Entre el 30 de julio y el 3 de agosto de 2026, la planta de regasificación de Cartagena, operada por SPEC, entrará en mantenimiento programado. Durante esos días, el país perderá temporalmente una fuente que hoy puede suplir cerca del 40% de la demanda nacional de gas natural. Para evitar que ese vacío golpee el suministro eléctrico y el abastecimiento en plena región Caribe, el Ministerio de Minas y Energía alista un plan de contingencia con cronogramas, obligaciones y prioridades para productores, comercializadores, transportadores y generadoras térmicas.
Detalles del plan de contingencia
El documento estará en comentarios, previo a publicación oficial, bajo un supuesto que el propio Gobierno admite como delicado: la indisponibilidad de la terminal podría afectar tanto la atención de la demanda esencial como la estabilidad operativa del Sistema Interconectado Nacional. “Un mantenimiento programado de una fuente con capacidad superior a 475 MPCD, correspondiente a la capacidad de importación de SPEC, que puede suplir alrededor del 40% de la demanda nacional, constituye una limitación técnica para el abastecimiento de gas natural a nivel nacional”, señala la resolución.
Impacto en el Caribe
El punto crítico está en el Caribe. El Centro Nacional de Despacho advirtió que, durante la parada de la planta, no habrá suministro de gas importado para TEBSA, Termocandelaria, Flores y Barranquilla, un grupo de térmicas clave para sostener el sistema eléctrico en la región. El impacto potencial es alto: según el análisis remitido al Ministerio, la indisponibilidad podría sacar temporalmente del mapa el 76,6% de la capacidad instalada total del área Caribe 2.
Medidas y plazos
La resolución ordena una carrera contrarreloj desde junio. Productores, comercializadores, transportadores, operadores de red y generadores térmicos deberán entregar información técnica y contractual al CNOGas y al Ministerio para anticipar déficits, reorganizar contratos y asegurar inventarios de gas en los principales tramos del Sistema Nacional de Transporte. Entre las medidas, el Gobierno exigirá reportes semanales sobre inventarios y rangos operativos en corredores estratégicos como Ballena-Barrancabermeja y Barranquilla-Cartagena. También obligará a mantener disponible la interconexión Ballena-Barrancabermeja durante toda la ventana de mantenimiento.

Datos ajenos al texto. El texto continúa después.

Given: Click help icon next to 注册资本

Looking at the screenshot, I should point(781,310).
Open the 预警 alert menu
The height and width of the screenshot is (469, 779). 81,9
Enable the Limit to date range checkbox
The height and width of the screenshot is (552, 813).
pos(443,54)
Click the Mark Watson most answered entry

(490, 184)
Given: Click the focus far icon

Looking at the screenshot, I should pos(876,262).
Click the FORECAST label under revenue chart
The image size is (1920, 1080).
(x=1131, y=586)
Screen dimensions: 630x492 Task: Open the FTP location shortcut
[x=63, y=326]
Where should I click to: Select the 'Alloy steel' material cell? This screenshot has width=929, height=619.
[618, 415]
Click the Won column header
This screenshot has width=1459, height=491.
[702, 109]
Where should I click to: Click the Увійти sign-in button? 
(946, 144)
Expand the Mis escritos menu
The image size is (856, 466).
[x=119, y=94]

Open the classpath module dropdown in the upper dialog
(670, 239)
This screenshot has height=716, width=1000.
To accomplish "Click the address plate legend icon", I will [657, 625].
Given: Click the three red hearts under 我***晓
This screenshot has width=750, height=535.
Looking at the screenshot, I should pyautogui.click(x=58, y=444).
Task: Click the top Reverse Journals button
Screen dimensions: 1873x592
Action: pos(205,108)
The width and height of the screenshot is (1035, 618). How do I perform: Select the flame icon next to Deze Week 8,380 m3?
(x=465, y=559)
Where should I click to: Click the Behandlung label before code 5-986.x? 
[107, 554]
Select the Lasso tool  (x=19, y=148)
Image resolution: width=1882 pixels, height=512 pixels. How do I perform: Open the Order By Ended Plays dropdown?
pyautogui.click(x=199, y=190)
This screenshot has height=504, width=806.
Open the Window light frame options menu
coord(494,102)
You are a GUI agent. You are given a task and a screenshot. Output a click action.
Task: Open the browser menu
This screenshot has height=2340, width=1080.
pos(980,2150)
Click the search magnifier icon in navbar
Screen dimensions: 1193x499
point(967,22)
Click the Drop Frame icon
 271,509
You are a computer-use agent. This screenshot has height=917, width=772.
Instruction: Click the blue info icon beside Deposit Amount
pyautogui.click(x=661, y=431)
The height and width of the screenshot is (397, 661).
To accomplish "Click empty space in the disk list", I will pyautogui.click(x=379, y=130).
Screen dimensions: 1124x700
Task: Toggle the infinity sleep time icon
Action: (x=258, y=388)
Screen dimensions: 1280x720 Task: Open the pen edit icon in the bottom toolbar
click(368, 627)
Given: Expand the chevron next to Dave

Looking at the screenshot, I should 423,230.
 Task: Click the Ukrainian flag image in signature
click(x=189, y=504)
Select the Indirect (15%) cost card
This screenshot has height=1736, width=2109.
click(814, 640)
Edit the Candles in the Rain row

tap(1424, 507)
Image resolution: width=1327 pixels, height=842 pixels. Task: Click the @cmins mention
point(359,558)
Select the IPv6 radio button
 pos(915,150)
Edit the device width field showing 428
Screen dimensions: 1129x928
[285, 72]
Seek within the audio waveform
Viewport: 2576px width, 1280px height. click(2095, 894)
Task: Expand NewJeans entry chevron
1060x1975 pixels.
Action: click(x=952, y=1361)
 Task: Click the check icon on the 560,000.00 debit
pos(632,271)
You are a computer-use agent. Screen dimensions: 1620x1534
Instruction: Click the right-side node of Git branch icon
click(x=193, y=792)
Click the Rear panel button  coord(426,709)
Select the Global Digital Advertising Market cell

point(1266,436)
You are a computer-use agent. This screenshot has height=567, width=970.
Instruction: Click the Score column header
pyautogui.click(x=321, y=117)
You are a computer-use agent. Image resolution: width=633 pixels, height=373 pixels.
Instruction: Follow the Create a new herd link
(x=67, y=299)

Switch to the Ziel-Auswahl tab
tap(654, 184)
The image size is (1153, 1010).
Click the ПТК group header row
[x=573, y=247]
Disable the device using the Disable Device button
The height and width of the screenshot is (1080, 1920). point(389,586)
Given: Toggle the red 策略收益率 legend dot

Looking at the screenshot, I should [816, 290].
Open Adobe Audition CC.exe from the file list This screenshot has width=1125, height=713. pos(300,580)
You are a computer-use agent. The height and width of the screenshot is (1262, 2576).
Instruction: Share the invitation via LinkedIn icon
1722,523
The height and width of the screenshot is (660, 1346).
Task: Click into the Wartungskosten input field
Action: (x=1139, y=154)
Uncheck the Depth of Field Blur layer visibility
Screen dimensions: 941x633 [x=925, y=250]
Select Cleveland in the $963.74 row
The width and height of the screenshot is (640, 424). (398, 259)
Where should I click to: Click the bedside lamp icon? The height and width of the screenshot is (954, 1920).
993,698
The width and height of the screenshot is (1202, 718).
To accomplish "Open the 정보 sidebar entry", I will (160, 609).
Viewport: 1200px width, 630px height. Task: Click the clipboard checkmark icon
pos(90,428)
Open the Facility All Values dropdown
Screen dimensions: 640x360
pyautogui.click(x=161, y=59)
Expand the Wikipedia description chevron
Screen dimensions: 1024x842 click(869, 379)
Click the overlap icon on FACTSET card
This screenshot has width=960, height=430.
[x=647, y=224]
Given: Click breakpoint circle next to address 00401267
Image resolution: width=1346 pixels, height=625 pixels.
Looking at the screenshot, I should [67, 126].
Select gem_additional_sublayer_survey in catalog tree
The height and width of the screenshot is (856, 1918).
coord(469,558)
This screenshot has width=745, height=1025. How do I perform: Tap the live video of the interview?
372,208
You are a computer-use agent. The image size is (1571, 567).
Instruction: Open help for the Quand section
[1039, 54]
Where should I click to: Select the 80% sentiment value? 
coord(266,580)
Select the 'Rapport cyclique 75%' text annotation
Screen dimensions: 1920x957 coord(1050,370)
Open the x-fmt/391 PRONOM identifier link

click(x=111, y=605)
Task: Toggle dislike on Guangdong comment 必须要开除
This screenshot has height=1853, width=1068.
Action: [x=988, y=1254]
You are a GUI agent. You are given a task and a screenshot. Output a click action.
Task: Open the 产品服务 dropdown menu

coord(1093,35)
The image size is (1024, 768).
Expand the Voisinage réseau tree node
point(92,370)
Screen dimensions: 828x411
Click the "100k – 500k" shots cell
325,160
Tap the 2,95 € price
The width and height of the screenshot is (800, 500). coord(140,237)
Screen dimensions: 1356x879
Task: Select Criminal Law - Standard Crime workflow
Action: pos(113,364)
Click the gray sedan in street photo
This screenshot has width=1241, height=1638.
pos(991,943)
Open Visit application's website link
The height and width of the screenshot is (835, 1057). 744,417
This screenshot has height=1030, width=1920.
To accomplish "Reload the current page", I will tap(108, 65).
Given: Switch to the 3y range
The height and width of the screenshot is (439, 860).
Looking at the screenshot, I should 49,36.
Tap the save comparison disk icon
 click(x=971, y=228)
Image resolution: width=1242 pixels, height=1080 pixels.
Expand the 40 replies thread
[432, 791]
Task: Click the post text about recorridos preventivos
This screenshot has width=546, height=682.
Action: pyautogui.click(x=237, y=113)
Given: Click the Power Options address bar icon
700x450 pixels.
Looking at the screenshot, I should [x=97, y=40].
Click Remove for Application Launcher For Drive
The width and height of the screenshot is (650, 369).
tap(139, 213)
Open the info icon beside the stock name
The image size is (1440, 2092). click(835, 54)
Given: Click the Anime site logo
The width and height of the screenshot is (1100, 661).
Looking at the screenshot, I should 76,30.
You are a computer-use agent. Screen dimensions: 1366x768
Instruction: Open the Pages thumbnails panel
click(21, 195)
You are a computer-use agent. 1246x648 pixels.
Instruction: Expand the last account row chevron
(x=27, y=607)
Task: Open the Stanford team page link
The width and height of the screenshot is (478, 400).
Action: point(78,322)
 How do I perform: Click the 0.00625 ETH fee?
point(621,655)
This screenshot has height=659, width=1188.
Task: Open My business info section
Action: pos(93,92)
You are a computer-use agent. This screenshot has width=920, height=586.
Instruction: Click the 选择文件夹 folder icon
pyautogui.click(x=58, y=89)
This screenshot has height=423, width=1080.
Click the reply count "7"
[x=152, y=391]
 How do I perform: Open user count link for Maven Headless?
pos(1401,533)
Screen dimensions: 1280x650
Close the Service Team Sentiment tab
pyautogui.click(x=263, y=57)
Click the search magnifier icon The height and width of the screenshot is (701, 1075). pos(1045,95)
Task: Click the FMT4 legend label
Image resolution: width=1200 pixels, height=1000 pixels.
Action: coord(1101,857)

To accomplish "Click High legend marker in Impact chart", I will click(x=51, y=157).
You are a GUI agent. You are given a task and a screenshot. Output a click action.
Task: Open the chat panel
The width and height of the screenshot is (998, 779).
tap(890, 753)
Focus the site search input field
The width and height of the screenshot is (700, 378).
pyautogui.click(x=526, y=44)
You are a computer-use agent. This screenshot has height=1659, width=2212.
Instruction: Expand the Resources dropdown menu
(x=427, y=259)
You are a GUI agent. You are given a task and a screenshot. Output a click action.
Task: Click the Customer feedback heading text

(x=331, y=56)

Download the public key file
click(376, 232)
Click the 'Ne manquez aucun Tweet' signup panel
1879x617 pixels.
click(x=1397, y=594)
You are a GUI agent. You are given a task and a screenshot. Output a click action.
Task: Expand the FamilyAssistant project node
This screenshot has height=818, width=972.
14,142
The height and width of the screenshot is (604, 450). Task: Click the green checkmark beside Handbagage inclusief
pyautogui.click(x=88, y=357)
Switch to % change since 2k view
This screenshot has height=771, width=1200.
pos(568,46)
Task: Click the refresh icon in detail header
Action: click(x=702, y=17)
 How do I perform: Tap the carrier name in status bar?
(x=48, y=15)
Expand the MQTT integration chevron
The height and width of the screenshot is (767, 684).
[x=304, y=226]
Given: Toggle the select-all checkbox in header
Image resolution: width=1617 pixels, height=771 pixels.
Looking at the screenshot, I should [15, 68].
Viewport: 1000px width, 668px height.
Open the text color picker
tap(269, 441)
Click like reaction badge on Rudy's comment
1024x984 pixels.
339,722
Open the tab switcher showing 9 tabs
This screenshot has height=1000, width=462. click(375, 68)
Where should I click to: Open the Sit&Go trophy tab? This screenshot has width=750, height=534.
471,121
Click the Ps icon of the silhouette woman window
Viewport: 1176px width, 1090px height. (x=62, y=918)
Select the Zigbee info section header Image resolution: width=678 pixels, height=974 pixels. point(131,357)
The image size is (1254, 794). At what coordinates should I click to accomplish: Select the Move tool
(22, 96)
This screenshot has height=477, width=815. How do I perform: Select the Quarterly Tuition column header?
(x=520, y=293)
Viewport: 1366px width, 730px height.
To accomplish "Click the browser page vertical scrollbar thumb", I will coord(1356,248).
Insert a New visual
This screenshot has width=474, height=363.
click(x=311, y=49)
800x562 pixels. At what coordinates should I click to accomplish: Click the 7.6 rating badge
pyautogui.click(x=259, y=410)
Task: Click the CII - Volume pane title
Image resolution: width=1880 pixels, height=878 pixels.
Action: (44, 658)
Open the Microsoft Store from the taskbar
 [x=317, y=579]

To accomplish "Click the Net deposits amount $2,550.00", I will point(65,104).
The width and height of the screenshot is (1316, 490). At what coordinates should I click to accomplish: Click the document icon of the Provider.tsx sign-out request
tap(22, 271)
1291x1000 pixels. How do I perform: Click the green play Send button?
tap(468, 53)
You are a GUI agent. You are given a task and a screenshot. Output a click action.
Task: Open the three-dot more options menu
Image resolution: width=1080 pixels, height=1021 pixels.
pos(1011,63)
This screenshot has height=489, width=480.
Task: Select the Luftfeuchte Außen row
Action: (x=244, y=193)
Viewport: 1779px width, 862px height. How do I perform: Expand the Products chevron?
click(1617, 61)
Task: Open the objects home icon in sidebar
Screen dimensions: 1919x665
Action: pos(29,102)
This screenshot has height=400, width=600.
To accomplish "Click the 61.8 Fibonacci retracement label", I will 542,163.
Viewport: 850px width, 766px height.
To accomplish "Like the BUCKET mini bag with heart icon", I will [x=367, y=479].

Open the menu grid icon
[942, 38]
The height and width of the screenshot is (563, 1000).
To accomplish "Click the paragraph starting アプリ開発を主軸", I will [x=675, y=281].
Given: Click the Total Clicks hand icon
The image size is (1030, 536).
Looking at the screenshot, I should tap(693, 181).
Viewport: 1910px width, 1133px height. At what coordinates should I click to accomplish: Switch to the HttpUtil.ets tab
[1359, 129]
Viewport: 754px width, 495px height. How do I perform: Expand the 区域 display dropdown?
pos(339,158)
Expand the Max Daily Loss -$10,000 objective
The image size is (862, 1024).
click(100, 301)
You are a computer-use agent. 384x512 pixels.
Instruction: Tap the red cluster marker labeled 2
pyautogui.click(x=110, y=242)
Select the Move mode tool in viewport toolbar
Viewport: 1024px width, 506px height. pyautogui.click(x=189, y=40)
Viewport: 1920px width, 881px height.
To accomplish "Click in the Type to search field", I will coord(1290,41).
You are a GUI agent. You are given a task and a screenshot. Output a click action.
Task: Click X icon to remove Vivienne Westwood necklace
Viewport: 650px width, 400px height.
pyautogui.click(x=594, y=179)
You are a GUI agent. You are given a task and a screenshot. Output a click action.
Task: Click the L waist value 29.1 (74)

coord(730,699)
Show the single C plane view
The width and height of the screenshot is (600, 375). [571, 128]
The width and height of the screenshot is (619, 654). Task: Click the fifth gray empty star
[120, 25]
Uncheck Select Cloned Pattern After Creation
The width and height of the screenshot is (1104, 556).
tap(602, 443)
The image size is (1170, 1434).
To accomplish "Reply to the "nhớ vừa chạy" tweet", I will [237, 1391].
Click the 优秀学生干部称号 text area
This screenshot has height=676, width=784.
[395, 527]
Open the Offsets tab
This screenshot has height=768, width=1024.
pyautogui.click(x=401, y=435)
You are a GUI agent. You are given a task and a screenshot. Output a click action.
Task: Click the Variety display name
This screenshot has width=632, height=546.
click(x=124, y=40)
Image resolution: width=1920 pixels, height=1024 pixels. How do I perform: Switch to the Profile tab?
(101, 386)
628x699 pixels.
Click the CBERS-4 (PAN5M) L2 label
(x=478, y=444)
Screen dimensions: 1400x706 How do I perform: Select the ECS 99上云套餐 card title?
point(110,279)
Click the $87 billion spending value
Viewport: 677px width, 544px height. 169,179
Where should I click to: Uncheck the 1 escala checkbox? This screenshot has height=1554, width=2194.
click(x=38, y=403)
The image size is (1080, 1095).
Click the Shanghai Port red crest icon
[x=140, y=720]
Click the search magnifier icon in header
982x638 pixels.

Remuneración por reducción voluntaria del consumo
El documento también abre la puerta a medidas excepcionales de reducción voluntaria del consumo eléctrico. La CREG diseñará un esquema para que usuarios puedan disminuir demanda de energía durante esos días y recibir remuneración al llamado “Precio de Escasez Superior”. Esto aplica tanto para hogares como para usuarios con o sin autogeneración, incluidos actores industriales capaces de reducir carga temporalmente.
Prioridades en el suministro de gas
El Gobierno dejó definido un orden de prioridad en caso de restricciones severas de gas. Primero irá la llamada “demanda esencial”: estaciones de compresión, usuarios residenciales, pequeños comercios, gas natural vehicular y refinerías. Luego aparecerán ciertos segmentos industriales y la generación térmica priorizada para sostener la seguridad eléctrica. “Los Productores, los Productores-Comercializadores, los Comercializadores y los Transportadores atenderán de manera prioritaria la demanda de gas destinada al consumo interno”, recuerda el texto, citando el Decreto 1073 de 2015.
Contratos vigentes y riesgos
La resolución menciona que contratos vigentes entre marzo y mayo de 2026 ya muestran volúmenes importantes potencialmente expuestos a restricciones durante la parada de SPEC. Solo en contratos Firme al 95% aparecen 64,980 GBTUD distribuidos entre sectores industrial, residencial, comercial y GNV.
Mantenimiento especializado y contingencias
El Ministerio admite que el mantenimiento es una actividad “altamente especializada” y susceptible a contingencias técnicas que podrían extender los tiempos previstos. Por eso, el plan contempla incluso escenarios posteriores al 3 de agosto, en caso de retrasos. Si ocurre, el Estado se reserva la posibilidad de intervenir rápidamente mediante comunicaciones y actuaciones administrativas expeditas si cambian los volúmenes disponibles o la duración de la contingencia. “La presente decisión estará sujeta a las condiciones que se presenten y que den lugar a variaciones en cuanto a volúmenes y duración de la medida”, establece la resolución.
Colombia ya ha vivido episodios de tensión energética durante fenómenos climáticos y estrechez de oferta. Esta vez, el riesgo nace de una parada programada, pero en un sistema que opera cada vez con menos margen.